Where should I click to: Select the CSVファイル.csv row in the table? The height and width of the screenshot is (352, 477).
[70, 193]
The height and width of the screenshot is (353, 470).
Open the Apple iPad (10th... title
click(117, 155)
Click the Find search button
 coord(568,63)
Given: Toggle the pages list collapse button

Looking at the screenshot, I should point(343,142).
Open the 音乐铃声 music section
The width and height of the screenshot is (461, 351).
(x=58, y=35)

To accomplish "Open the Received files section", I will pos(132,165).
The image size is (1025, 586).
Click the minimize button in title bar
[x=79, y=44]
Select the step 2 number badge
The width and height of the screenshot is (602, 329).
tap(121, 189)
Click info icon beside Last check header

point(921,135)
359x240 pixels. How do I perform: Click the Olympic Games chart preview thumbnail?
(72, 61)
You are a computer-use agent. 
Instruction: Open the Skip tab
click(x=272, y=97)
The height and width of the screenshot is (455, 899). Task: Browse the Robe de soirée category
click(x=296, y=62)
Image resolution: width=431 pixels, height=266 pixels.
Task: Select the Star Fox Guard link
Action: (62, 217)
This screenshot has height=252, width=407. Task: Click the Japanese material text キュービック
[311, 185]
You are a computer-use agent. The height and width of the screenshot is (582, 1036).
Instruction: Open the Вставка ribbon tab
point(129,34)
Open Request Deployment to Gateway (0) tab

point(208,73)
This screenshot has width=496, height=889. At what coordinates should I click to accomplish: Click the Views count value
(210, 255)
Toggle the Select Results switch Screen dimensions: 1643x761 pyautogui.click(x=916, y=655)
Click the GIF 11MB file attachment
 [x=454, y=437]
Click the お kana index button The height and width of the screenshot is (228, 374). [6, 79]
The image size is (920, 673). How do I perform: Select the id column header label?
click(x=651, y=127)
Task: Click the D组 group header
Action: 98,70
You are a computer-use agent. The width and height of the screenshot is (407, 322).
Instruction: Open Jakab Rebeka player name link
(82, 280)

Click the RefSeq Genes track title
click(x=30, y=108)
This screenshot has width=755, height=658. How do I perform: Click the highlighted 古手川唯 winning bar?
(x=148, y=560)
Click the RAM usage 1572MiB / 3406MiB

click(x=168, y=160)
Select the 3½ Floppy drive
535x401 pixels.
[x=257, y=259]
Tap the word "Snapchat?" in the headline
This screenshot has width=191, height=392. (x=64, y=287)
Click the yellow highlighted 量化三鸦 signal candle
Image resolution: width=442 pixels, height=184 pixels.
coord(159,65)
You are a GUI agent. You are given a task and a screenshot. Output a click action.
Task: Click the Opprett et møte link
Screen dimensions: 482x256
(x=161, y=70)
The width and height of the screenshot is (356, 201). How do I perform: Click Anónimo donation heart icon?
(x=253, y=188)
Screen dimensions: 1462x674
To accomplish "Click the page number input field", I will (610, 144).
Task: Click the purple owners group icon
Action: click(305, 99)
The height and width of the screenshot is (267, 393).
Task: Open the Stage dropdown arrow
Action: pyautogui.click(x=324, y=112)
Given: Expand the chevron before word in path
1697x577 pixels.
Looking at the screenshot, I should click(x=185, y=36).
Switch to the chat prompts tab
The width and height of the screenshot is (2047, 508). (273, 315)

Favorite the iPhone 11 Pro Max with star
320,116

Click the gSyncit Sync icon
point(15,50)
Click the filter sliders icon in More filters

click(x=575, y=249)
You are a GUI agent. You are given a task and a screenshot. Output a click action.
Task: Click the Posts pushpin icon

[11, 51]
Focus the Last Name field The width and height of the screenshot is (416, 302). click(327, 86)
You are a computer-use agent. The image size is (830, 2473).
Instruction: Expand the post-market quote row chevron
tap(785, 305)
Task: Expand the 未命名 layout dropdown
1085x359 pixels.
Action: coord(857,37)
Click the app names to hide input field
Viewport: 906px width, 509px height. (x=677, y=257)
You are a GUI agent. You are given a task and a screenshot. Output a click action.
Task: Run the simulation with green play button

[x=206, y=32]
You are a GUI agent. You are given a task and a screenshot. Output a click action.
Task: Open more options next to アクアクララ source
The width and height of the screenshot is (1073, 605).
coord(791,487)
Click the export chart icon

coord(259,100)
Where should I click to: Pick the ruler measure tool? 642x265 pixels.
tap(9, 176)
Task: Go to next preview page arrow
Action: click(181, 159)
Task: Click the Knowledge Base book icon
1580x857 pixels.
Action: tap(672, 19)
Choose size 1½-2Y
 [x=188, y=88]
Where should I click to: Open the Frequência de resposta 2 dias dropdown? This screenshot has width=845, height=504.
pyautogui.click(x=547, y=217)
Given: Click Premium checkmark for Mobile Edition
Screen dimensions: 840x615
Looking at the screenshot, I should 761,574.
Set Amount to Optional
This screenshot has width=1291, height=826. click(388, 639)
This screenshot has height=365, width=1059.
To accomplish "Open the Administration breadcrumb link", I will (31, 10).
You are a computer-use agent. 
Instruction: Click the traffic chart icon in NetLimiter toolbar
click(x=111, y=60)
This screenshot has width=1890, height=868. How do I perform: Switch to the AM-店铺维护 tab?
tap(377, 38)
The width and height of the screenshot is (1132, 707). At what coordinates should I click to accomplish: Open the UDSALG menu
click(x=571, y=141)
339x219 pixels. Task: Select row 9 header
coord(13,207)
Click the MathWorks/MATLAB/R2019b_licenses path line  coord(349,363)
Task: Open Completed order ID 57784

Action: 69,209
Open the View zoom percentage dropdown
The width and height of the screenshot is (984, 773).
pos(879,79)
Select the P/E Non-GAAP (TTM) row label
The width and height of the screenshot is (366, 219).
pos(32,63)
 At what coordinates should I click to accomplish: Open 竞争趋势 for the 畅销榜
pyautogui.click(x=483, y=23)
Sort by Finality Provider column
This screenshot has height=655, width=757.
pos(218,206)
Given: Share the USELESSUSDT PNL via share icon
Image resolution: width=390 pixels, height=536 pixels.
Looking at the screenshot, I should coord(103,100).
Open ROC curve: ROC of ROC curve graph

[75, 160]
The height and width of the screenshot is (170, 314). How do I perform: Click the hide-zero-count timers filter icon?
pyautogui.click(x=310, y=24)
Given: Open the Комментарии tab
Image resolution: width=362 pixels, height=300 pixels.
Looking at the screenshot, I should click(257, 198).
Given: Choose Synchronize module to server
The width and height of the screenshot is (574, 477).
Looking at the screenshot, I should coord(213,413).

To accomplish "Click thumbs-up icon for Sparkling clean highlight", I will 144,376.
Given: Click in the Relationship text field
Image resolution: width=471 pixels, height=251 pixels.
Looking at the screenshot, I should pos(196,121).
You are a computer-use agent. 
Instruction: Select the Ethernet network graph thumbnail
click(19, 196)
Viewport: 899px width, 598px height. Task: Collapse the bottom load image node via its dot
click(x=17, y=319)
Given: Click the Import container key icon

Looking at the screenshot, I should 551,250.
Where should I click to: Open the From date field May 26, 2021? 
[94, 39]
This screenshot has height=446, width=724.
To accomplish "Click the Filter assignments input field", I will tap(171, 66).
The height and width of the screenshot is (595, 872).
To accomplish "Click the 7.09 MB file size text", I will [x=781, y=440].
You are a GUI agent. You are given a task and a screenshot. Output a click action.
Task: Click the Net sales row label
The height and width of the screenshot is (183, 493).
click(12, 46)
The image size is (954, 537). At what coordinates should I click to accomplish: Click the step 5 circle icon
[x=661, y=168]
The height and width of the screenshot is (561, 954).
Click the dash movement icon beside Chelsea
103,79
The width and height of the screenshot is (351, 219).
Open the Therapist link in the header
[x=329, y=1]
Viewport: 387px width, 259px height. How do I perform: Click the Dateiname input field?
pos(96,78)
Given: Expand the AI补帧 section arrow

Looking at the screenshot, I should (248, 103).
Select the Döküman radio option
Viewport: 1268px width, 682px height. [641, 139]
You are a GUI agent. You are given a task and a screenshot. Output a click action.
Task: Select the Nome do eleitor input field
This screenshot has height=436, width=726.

What the exercise asks:
Write down only the closing run of lines: the one containing "Click the dash movement icon beside Chelsea" and every line after it to the end of the entries, exactly.

Answer section:
Click the dash movement icon beside Chelsea
103,79
The width and height of the screenshot is (351, 219).
Open the Therapist link in the header
[x=329, y=1]
Viewport: 387px width, 259px height. How do I perform: Click the Dateiname input field?
pos(96,78)
Given: Expand the AI补帧 section arrow

Looking at the screenshot, I should (248, 103).
Select the Döküman radio option
Viewport: 1268px width, 682px height. [641, 139]
You are a GUI agent. You are given a task and a screenshot. Output a click action.
Task: Select the Nome do eleitor input field
This screenshot has height=436, width=726.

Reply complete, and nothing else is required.